Please put the items into a numbered list, beginning at the line that has "Z睡枕派对大屠杀 (267, 249)" and stopping after the line that has "全部 (19, 69)". Skip blank lines and leave the pictures out.

— Start —

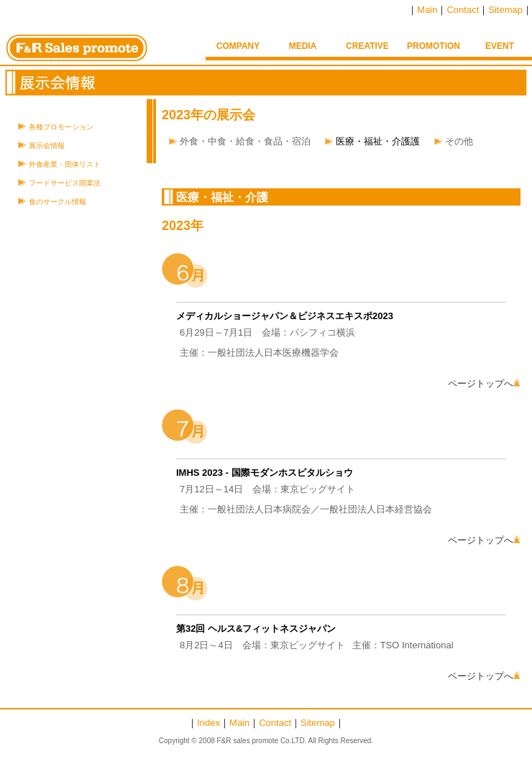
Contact (462, 9)
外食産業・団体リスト (65, 164)
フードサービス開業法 (65, 183)
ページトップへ (484, 383)
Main (427, 9)
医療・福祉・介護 (222, 197)
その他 (459, 141)
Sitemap (505, 9)
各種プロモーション (61, 126)
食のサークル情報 (58, 201)
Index (208, 722)
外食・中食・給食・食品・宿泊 (245, 141)
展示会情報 (47, 145)
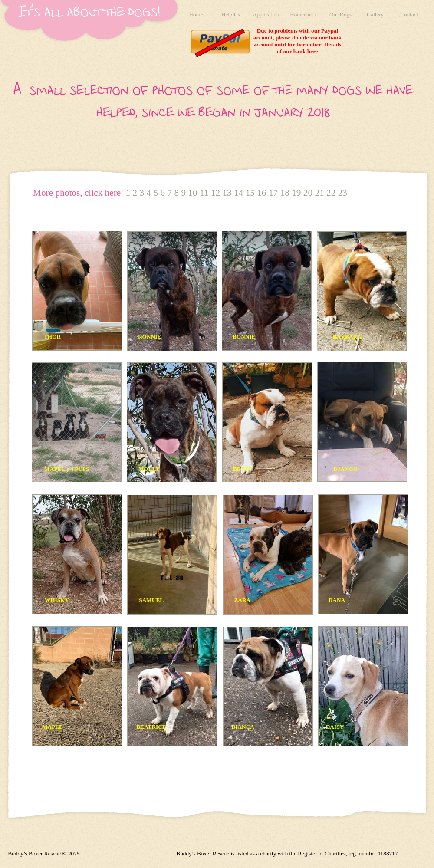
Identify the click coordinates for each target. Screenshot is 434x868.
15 (250, 193)
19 (296, 193)
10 (192, 193)
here (312, 51)
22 (331, 193)
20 (308, 193)
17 (273, 193)
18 (285, 193)
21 (319, 193)
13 (227, 193)
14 (238, 193)
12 (215, 193)
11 (204, 193)
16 (261, 193)
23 (342, 193)
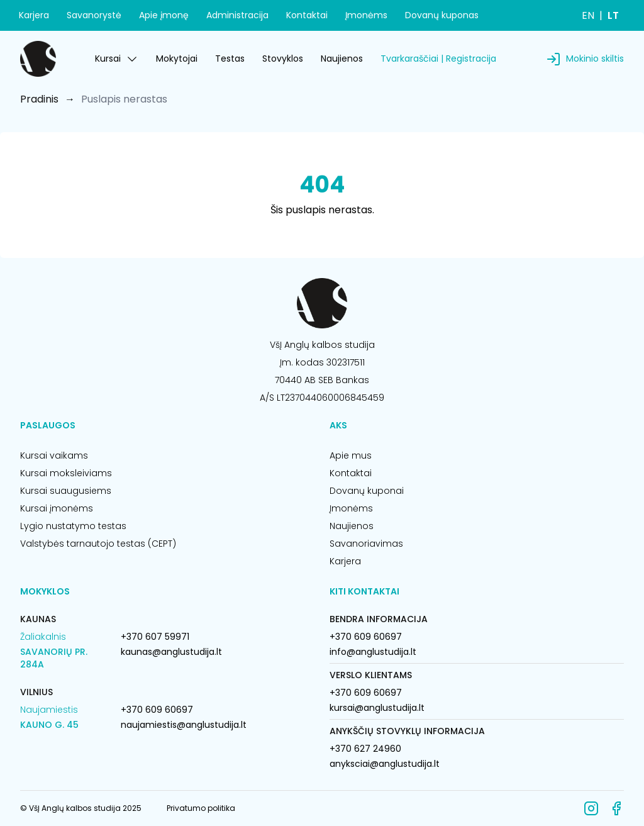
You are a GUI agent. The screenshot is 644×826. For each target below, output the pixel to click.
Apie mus (350, 455)
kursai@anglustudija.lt (377, 708)
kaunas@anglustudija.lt (171, 652)
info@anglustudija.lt (373, 652)
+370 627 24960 (365, 749)
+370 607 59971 (155, 637)
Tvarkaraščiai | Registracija (438, 59)
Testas (230, 59)
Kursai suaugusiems (65, 491)
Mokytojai (177, 59)
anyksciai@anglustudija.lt (384, 764)
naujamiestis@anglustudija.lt (184, 725)
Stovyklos (282, 59)
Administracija (237, 15)
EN (588, 15)
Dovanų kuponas (441, 15)
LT (613, 15)
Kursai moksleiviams (66, 473)
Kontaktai (307, 15)
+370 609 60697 (157, 710)
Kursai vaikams (54, 455)
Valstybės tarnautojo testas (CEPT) (98, 544)
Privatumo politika (201, 808)
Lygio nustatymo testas (73, 526)
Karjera (34, 15)
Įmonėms (366, 15)
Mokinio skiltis (595, 59)
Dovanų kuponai (367, 491)
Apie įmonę (164, 15)
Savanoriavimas (366, 544)
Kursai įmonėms (57, 508)
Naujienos (341, 59)
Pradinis (39, 99)
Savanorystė (94, 15)
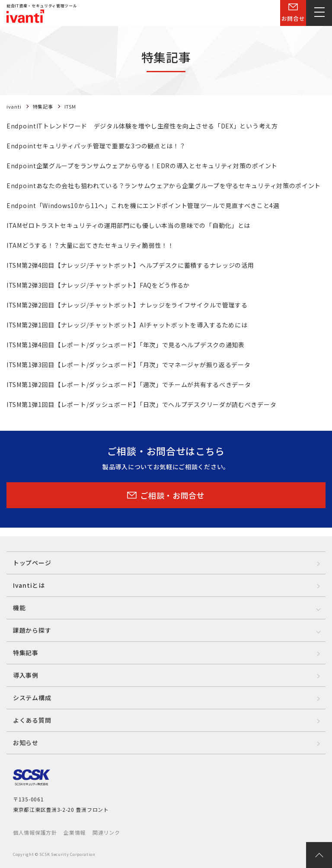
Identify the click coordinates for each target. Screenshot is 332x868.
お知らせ (26, 743)
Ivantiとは (29, 585)
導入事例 (26, 675)
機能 (19, 608)
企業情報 (74, 832)
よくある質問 (32, 720)
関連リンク (106, 832)
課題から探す (32, 630)
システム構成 (32, 698)
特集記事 (26, 653)
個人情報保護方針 (35, 832)
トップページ (32, 563)
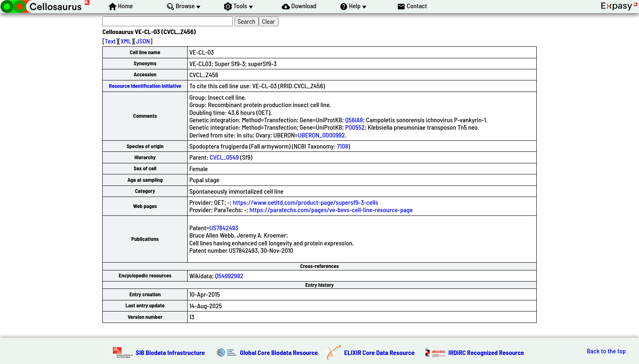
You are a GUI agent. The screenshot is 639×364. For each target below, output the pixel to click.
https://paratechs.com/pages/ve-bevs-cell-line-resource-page (331, 209)
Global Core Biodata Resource (279, 352)
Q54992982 (229, 275)
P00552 (355, 127)
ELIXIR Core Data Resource (379, 352)
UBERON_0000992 (321, 135)
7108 (342, 146)
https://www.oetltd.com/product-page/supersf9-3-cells (306, 202)
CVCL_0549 (224, 157)
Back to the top (606, 351)
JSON (143, 41)
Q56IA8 (354, 119)
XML (126, 41)
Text (110, 41)
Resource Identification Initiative (145, 86)
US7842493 (224, 227)
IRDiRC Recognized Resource (486, 352)
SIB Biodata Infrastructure (170, 352)
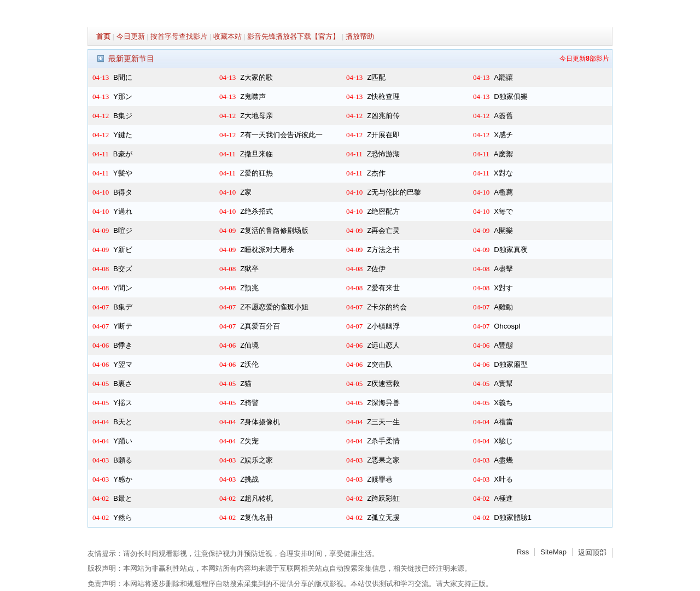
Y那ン (122, 96)
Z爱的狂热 (256, 173)
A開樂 (503, 230)
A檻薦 (503, 192)
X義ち (503, 402)
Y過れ (122, 211)
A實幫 (503, 383)
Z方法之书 (383, 249)
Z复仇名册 (256, 517)
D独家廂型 (510, 364)
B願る (122, 460)
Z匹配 (376, 77)
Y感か (122, 479)
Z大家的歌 (256, 77)
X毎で (503, 211)
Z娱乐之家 (256, 460)
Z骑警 (249, 402)
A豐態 (503, 345)
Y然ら (122, 517)
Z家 (246, 192)
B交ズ (122, 268)
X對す (503, 288)
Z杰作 (376, 173)
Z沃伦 (249, 364)
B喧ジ (122, 230)
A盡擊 (503, 268)
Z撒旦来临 (256, 154)
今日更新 (131, 36)
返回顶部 (592, 552)
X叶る (503, 479)
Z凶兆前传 (383, 115)
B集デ (122, 307)
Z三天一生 (383, 422)
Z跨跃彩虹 (383, 498)
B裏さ (122, 383)
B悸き (122, 345)
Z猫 (246, 383)
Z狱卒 (249, 268)
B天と (122, 422)
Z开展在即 (383, 134)
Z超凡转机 (256, 498)
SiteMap (553, 552)
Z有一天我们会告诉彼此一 (281, 134)
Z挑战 (249, 479)
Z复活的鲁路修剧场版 (274, 230)
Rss (523, 552)
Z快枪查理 (383, 96)
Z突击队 (380, 364)
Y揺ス (122, 402)
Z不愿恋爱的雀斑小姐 (274, 307)
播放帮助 (360, 36)
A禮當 (503, 422)
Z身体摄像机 (260, 422)
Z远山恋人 (383, 345)
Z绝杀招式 (256, 211)
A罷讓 (503, 77)
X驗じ (503, 441)
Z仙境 (249, 345)
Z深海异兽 (383, 402)
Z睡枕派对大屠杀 (267, 249)
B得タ (122, 192)
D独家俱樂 (510, 96)
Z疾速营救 (383, 383)
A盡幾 (503, 460)
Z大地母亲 (256, 115)
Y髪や (122, 173)
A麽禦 (503, 154)
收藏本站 (228, 36)
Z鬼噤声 (253, 96)
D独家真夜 (510, 249)
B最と (122, 498)
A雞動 (503, 307)
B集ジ (122, 115)
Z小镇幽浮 (383, 326)
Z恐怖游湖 (383, 154)
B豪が (122, 154)
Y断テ (122, 326)
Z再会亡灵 (383, 230)
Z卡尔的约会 (387, 307)
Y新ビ (122, 249)
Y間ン (122, 288)
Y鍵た (122, 134)
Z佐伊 (376, 268)
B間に (122, 77)
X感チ (503, 134)
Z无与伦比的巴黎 (394, 192)
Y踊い (122, 441)
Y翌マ (122, 364)
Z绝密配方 (383, 211)
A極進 (503, 498)
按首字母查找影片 (179, 36)
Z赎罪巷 (380, 479)
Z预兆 (249, 288)
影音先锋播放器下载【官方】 (293, 36)
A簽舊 (503, 115)
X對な (503, 173)
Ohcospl (507, 326)
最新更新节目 (131, 58)
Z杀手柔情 (383, 441)
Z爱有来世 (383, 288)
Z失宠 (249, 441)
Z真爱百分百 (260, 326)
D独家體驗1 (512, 517)
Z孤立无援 (383, 517)
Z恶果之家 (383, 460)
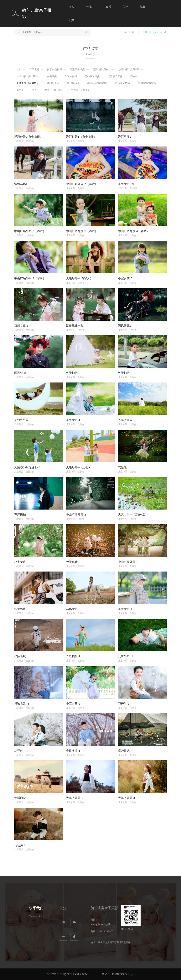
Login (131, 974)
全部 (19, 69)
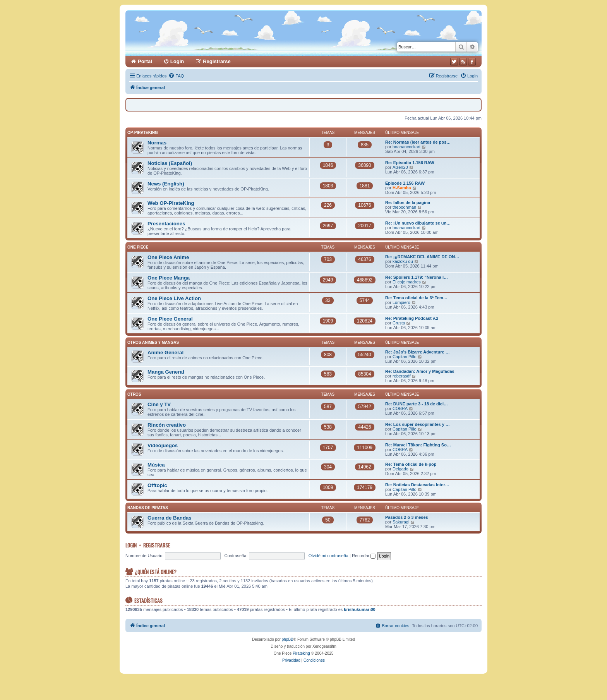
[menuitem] (176, 76)
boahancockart (406, 147)
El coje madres (406, 282)
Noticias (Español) (170, 163)
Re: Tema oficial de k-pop (411, 464)
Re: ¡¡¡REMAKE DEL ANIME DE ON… (422, 257)
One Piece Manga (168, 278)
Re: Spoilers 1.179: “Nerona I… (417, 277)
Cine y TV (159, 404)
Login (131, 545)
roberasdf (401, 376)
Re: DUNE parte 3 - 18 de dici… (417, 404)
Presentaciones (166, 223)
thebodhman (404, 207)
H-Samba (402, 188)
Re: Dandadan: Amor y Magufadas (420, 371)
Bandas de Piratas (147, 508)
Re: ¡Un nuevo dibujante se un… (418, 223)
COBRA (400, 408)
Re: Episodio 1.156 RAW (410, 163)
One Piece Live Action (174, 298)
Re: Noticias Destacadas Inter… (417, 485)
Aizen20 (400, 167)
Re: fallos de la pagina (408, 202)
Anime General (165, 352)
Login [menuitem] (177, 61)
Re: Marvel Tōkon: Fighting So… (418, 445)
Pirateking (301, 653)
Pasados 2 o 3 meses (406, 517)
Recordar (364, 556)
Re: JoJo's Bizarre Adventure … (417, 352)
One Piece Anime (168, 257)
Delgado (400, 469)
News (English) (166, 184)
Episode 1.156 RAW (405, 183)
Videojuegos (163, 445)
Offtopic (157, 485)
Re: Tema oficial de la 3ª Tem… (416, 298)
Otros (134, 394)
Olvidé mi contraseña (328, 556)
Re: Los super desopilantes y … (417, 424)
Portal (145, 61)
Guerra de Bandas (170, 518)
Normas (157, 142)
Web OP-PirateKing (171, 203)
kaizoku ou (403, 261)
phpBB (288, 639)
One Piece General (170, 319)
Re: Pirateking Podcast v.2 (412, 318)
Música (156, 465)
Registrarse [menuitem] (217, 61)
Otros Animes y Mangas (153, 342)
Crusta (399, 323)
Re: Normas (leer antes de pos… (418, 142)
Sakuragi (401, 522)
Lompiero (401, 302)
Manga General (166, 372)
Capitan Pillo (405, 357)
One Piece (138, 247)
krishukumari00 (359, 609)
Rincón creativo (166, 425)
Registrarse (156, 545)
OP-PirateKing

— End —

**The completed task:**
1. Z睡枕派对大屠杀 (267, 249)
2. B得タ (122, 192)
3. D独家俱樂 (510, 96)
4. Z疾速营救 (383, 383)
5. A盡幾 (503, 460)
6. Z大地母亲 (256, 115)
7. Y髪や (122, 173)
8. A麽禦 (503, 154)
9. 收藏本站 (228, 36)
10. Z鬼噤声 (253, 96)
11. D独家真夜 (510, 249)
12. B最と (122, 498)
13. A雞動 (503, 307)
14. B集ジ (122, 115)
15. Z小镇幽浮 (383, 326)
16. Z恐怖游湖 (383, 154)
17. B豪が (122, 154)
18. Y断テ (122, 326)
19. Z再会亡灵 (383, 230)
20. Z卡尔的约会 (387, 307)
21. Y新ビ (122, 249)
22. Y間ン (122, 288)
23. Y鍵た (122, 134)
24. Z佐伊 (376, 268)
25. B間に (122, 77)
26. X感チ (503, 134)
27. Z无与伦比的巴黎 (394, 192)
28. Y踊い (122, 441)
29. Y翌マ (122, 364)
30. Z绝密配方 (383, 211)
31. A極進 (503, 498)
32. 按首字母查找影片 (179, 36)
33. Z赎罪巷 (380, 479)
34. Z预兆 (249, 288)
35. 影音先锋播放器下载【官方】 (293, 36)
36. A簽舊 (503, 115)
37. X對な (503, 173)
38. Ohcospl (507, 326)
39. 最新更新节目 (131, 58)
40. Z杀手柔情 (383, 441)
41. Z爱有来世 (383, 288)
42. Z失宠 (249, 441)
43. Z真爱百分百 (260, 326)
44. D独家體驗1 (512, 517)
45. Z孤立无援 (383, 517)
46. Z恶果之家 (383, 460)
47. Login (131, 974)
48. 全部 (19, 69)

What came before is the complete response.